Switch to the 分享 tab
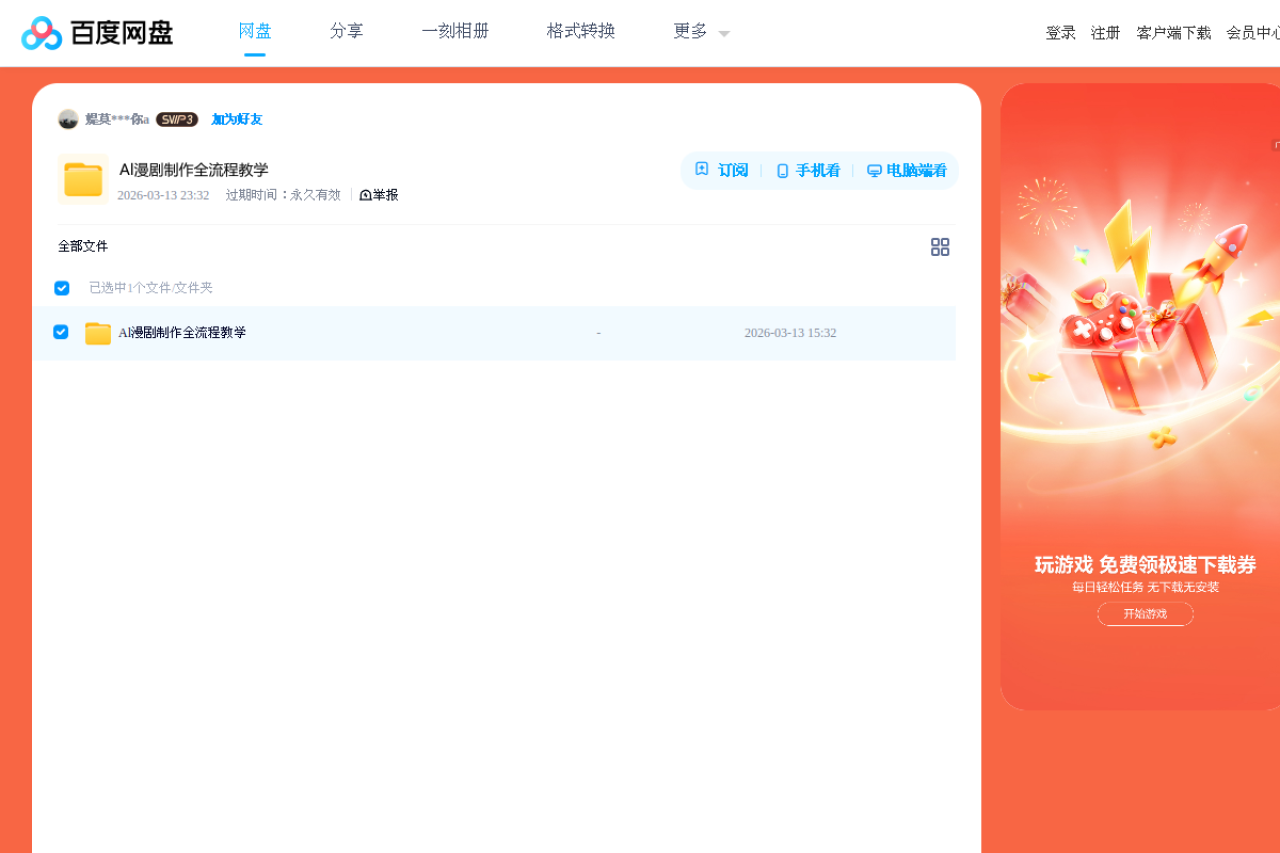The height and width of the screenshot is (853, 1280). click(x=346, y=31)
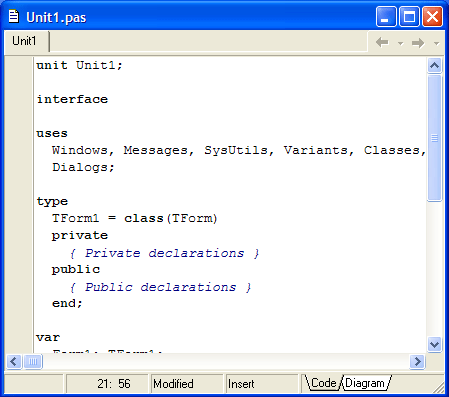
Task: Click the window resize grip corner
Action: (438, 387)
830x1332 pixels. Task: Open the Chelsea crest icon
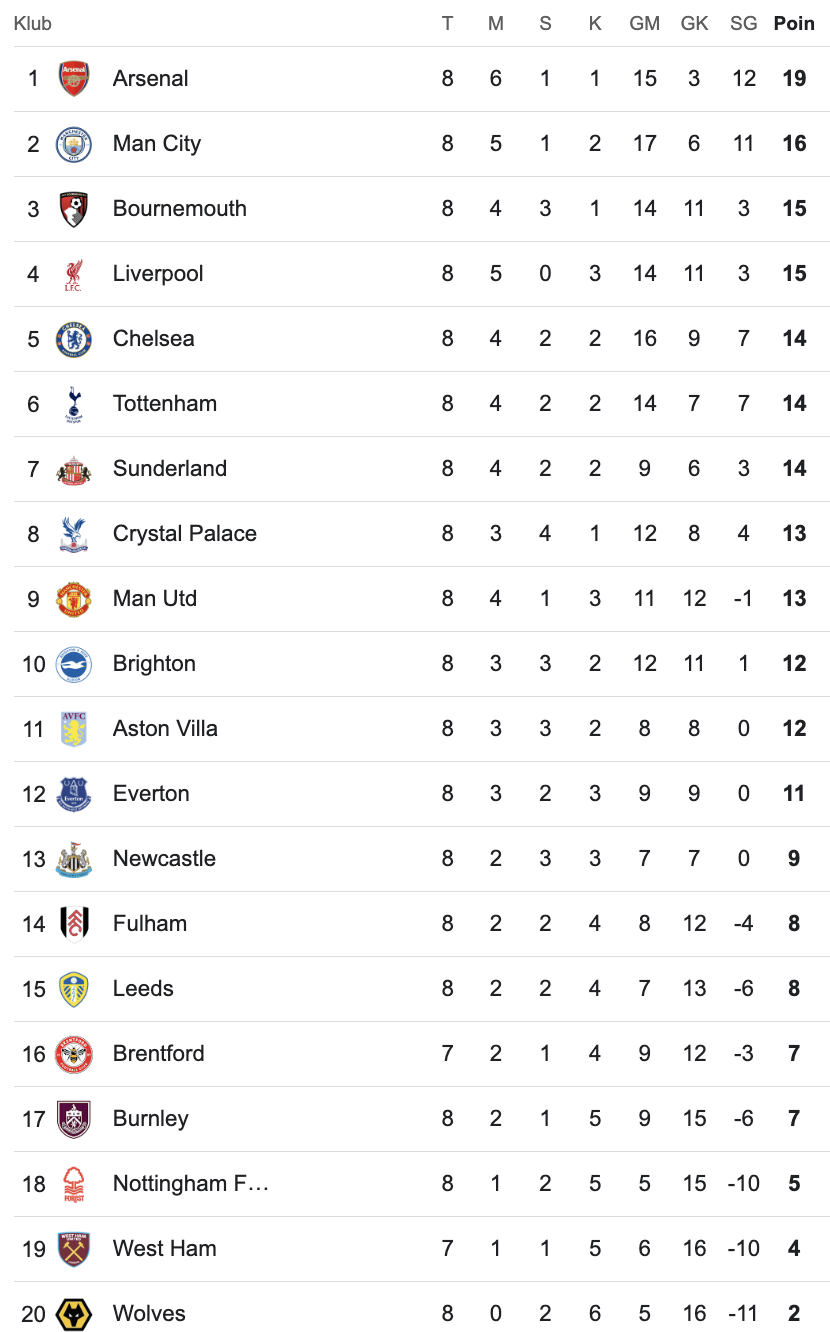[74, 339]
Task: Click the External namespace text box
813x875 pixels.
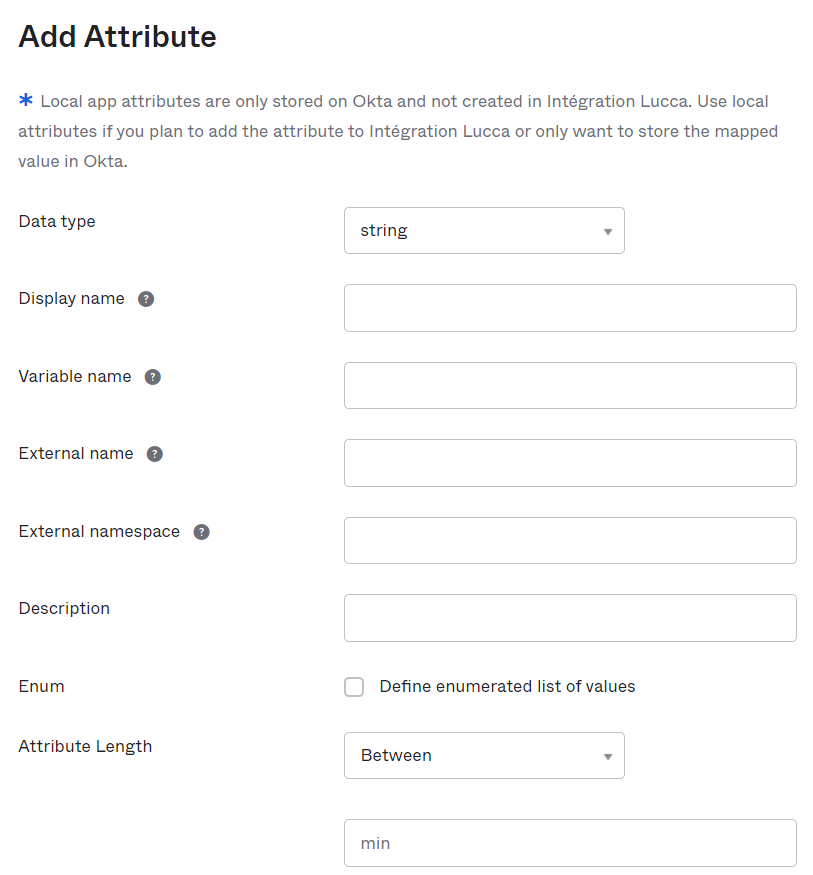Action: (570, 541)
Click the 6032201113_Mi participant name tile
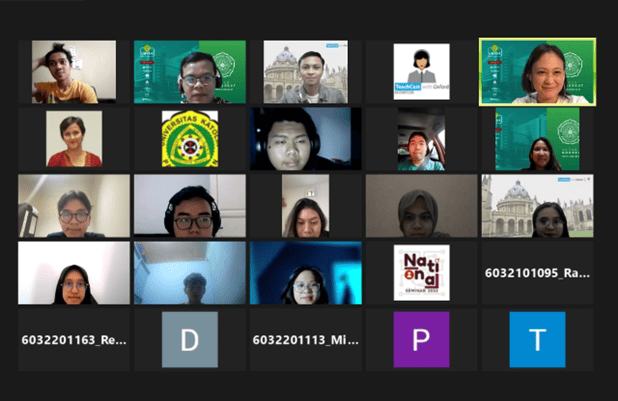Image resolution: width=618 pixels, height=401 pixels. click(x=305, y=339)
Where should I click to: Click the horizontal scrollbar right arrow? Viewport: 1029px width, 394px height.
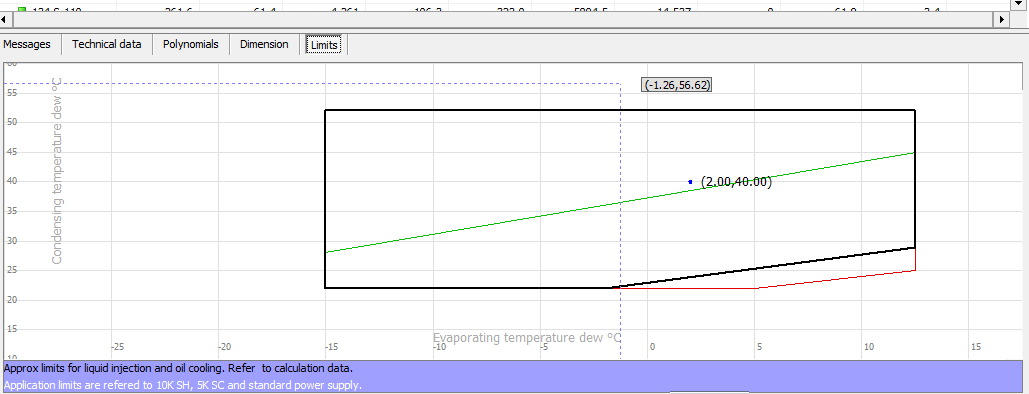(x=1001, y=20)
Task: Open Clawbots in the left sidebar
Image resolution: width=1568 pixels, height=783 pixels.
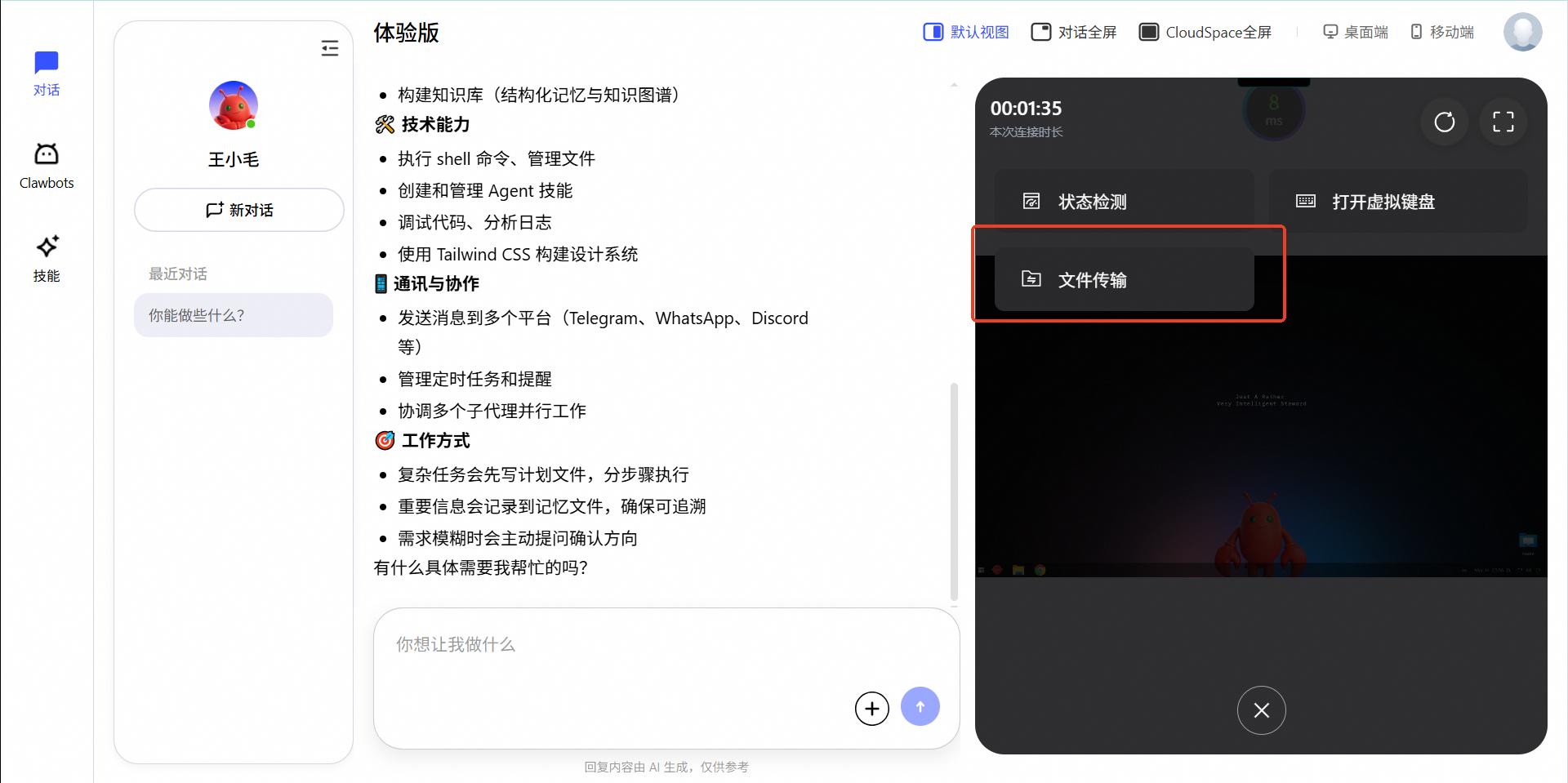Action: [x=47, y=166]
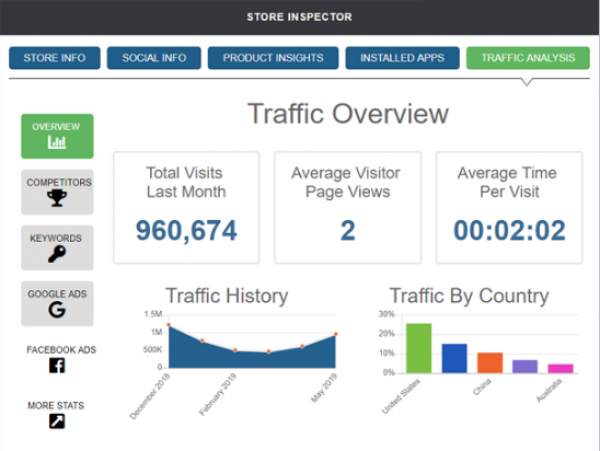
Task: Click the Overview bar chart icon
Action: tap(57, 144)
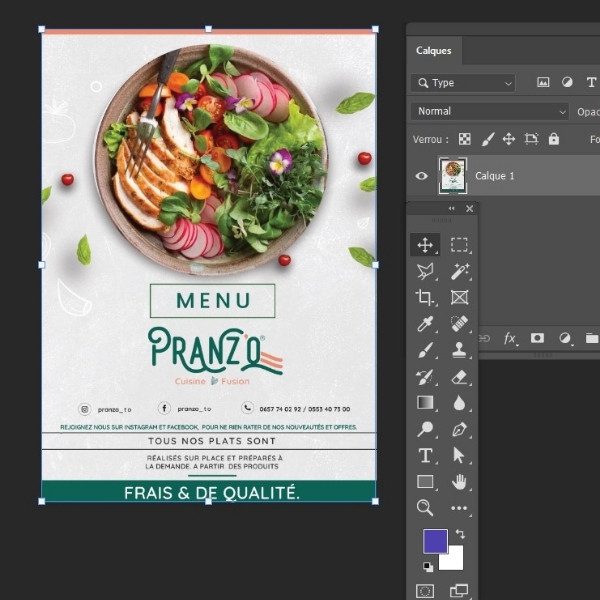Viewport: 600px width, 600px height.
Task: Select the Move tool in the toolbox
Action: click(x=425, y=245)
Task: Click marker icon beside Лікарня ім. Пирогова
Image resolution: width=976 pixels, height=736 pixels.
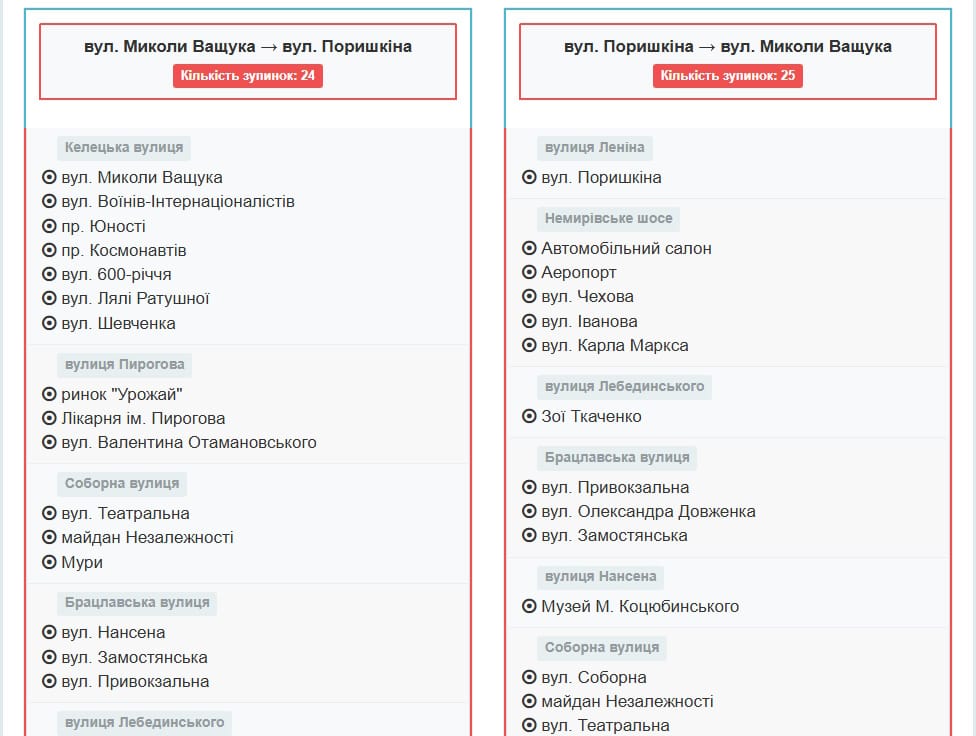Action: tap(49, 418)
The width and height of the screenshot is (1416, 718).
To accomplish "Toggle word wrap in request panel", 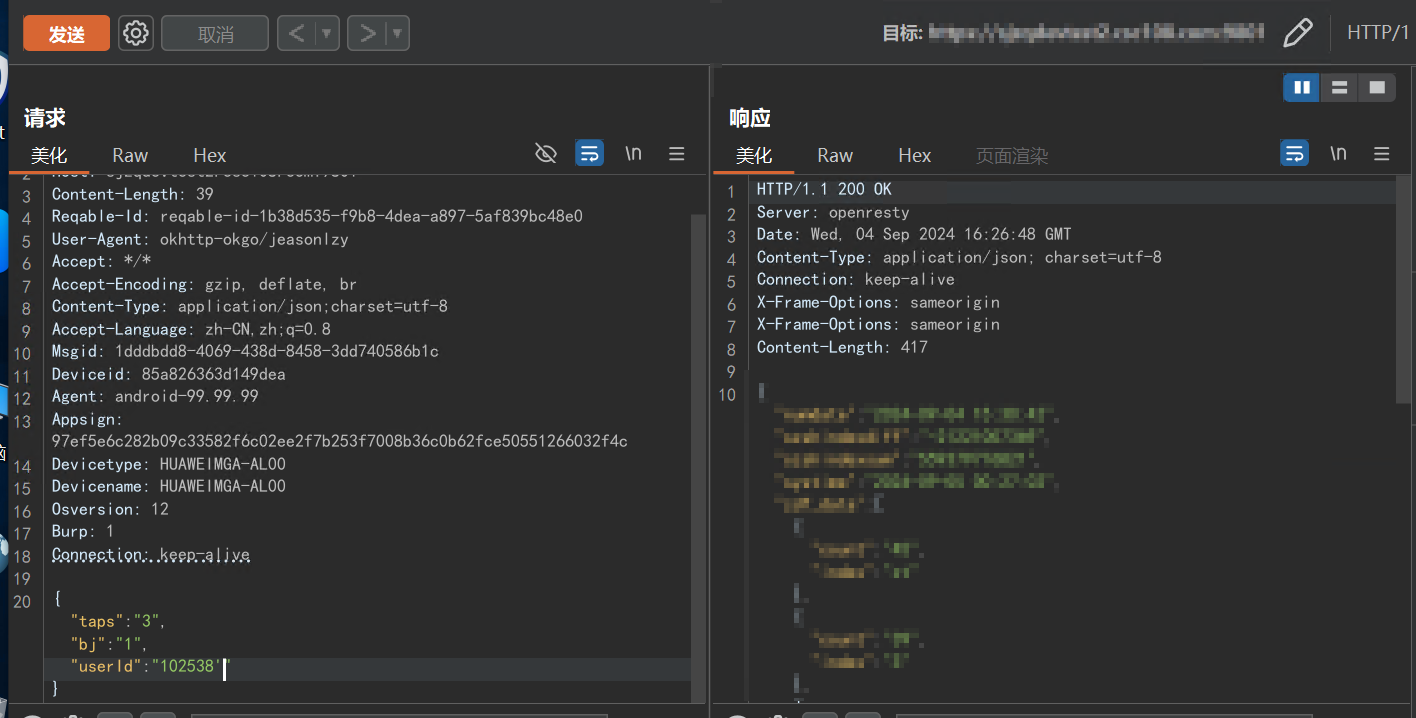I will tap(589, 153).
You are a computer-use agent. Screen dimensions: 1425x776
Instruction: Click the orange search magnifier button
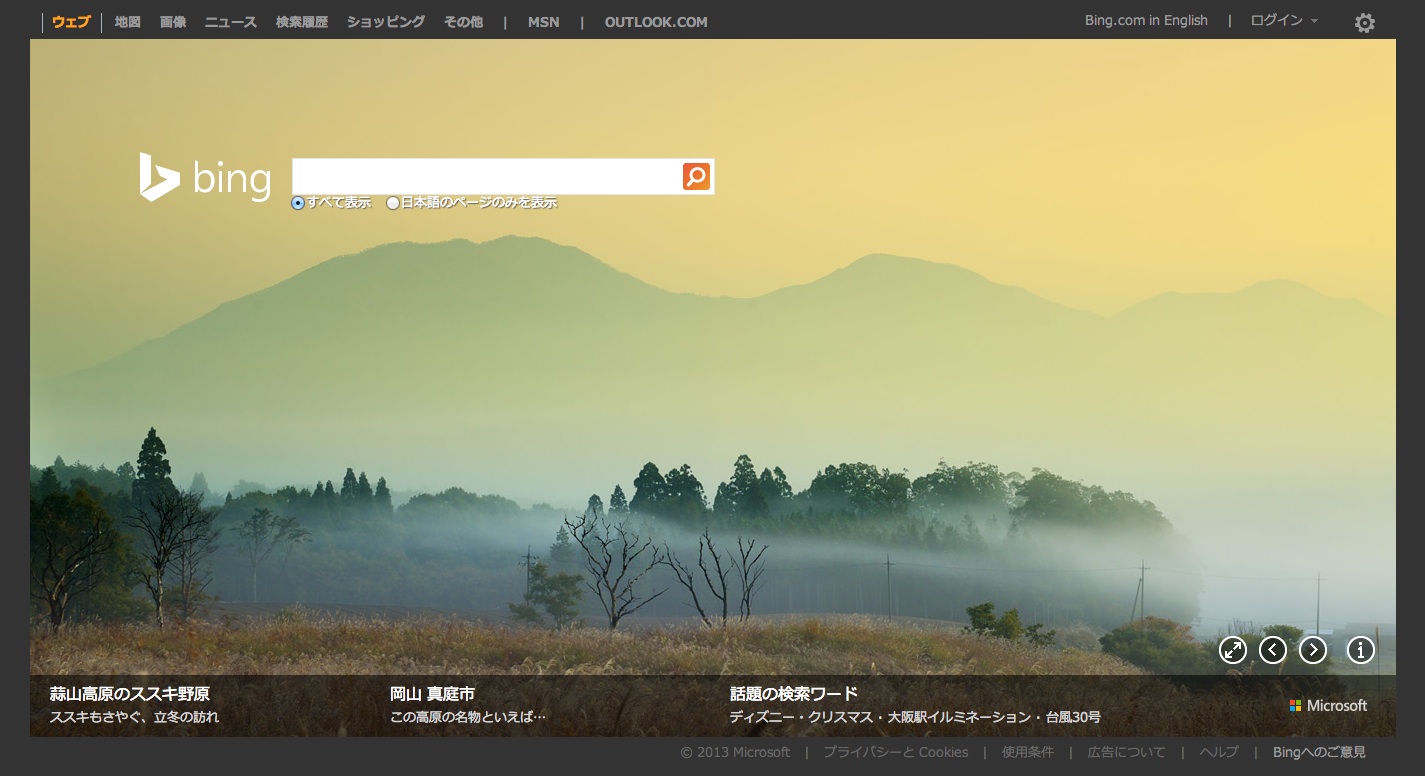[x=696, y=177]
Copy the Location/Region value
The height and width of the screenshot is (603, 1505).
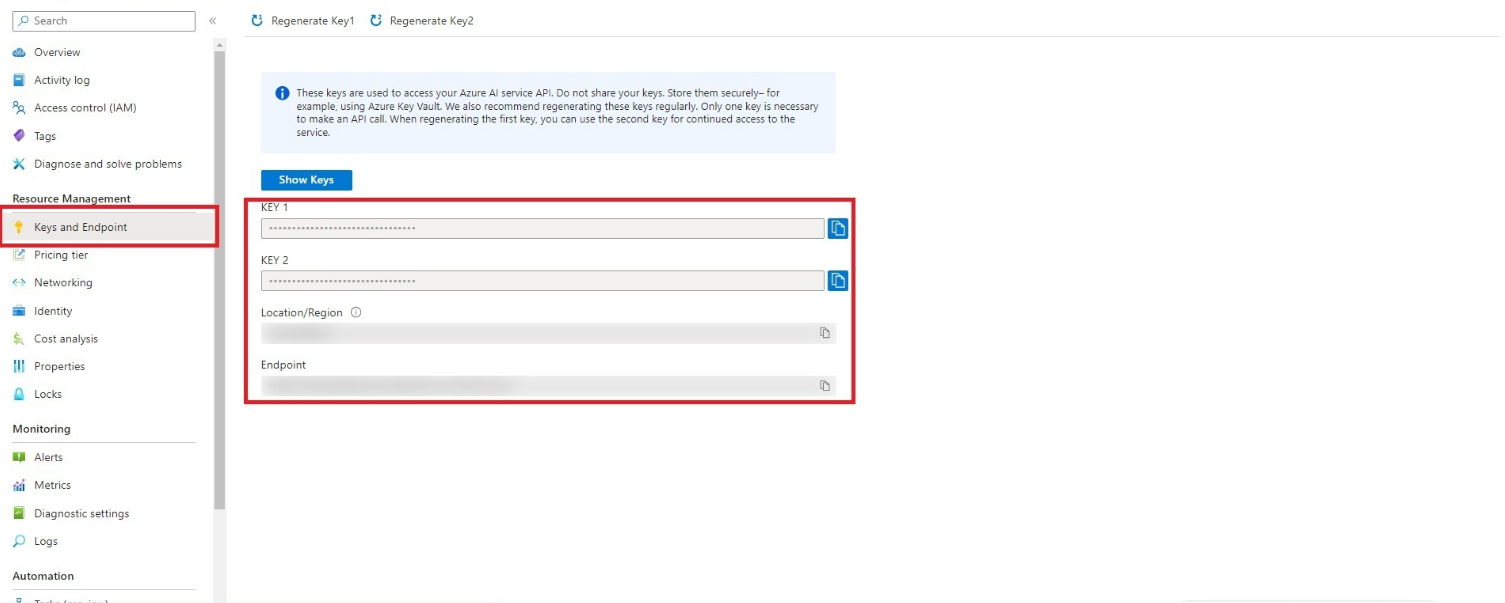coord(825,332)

◇ ◇ ◇

Without the pictures, give again exactly the lines above starting at the line containing "830x1332 pixels. Task: Open" and ending at the line containing "Task: Open Clawbots in the left sidebar".

Solved exercise
830x1332 pixels. Task: Open the Chelsea crest icon
[74, 339]
Task: Click the External namespace text box
813x875 pixels.
Action: (570, 541)
Click the 6032201113_Mi participant name tile
Image resolution: width=618 pixels, height=401 pixels. click(x=305, y=339)
Where should I click to: Click the horizontal scrollbar right arrow? Viewport: 1029px width, 394px height.
(x=1001, y=20)
Task: Open Clawbots in the left sidebar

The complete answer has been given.